But your proof is not clear. Don't try to make it shorter. x is a limit point of $\displaystyle E^c$ but $\displaystyle x \not \in E^c$ ? Why ? Shouldn't you say "Let's assume $\displaystyle x \not \in E^c$" ?$\displaystyle \color{red}\text{I did, I said lets assume its a limit point of }E^c\text{ but not in }E^c$

And I think at least that red part should be changed. It is no sense to say that a set "belongs" to a set (in that case). $\displaystyle \color{red}\text{What you have put in red I did not have in my post Moo}$

Also, I've never been fond of «"blabla" because there is a contradiction if». It does not follow a logical path. Make your assumptions, state clearly what you suppose. List the properties that would come from these assumptions and then

**conclude** by saying there is a contradiction.

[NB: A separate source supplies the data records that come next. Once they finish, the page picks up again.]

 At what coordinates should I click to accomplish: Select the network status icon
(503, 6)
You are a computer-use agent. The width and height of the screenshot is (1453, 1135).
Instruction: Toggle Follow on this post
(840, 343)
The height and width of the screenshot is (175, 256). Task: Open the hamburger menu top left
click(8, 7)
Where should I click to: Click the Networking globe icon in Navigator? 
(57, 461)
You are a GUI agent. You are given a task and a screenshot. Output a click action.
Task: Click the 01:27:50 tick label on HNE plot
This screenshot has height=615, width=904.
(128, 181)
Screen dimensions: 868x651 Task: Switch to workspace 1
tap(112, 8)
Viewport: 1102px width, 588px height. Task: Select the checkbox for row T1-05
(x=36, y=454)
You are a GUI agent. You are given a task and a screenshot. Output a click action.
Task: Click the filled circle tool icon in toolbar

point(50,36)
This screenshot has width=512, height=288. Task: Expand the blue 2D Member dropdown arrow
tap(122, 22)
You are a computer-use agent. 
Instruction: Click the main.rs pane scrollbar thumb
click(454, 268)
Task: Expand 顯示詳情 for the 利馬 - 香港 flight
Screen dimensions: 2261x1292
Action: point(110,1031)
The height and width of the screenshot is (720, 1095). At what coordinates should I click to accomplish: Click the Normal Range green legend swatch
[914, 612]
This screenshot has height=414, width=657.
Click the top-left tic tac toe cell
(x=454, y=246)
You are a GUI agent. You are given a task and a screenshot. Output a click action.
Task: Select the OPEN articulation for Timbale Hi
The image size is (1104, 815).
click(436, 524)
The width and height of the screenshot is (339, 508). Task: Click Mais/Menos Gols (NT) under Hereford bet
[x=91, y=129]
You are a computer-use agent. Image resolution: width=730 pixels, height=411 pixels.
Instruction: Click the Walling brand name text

By definition I proved that a limit point of E^c could not be an element of E because it would contradict E being open (since every point of an open set must be an interior point), So since all limit points of E^c can not be in E they must be in E^c because they are compliments, and the defintion of a closed set is a set who contains all its limit points. And I wrote this post with definitions and references specifically for the OP. I wrote it for them, not other people. So sorry if I made references to things that others are not well-versed in. I did not want to write a formal proof and do the homework for them, I wanted to give an outline. Later I will come back and write a formal proof with definitions. Thank you Moo, I appreciate when people call me out on things (even though here I think I was ok) because its forces me to get better. P.S. you misquoted me somehow.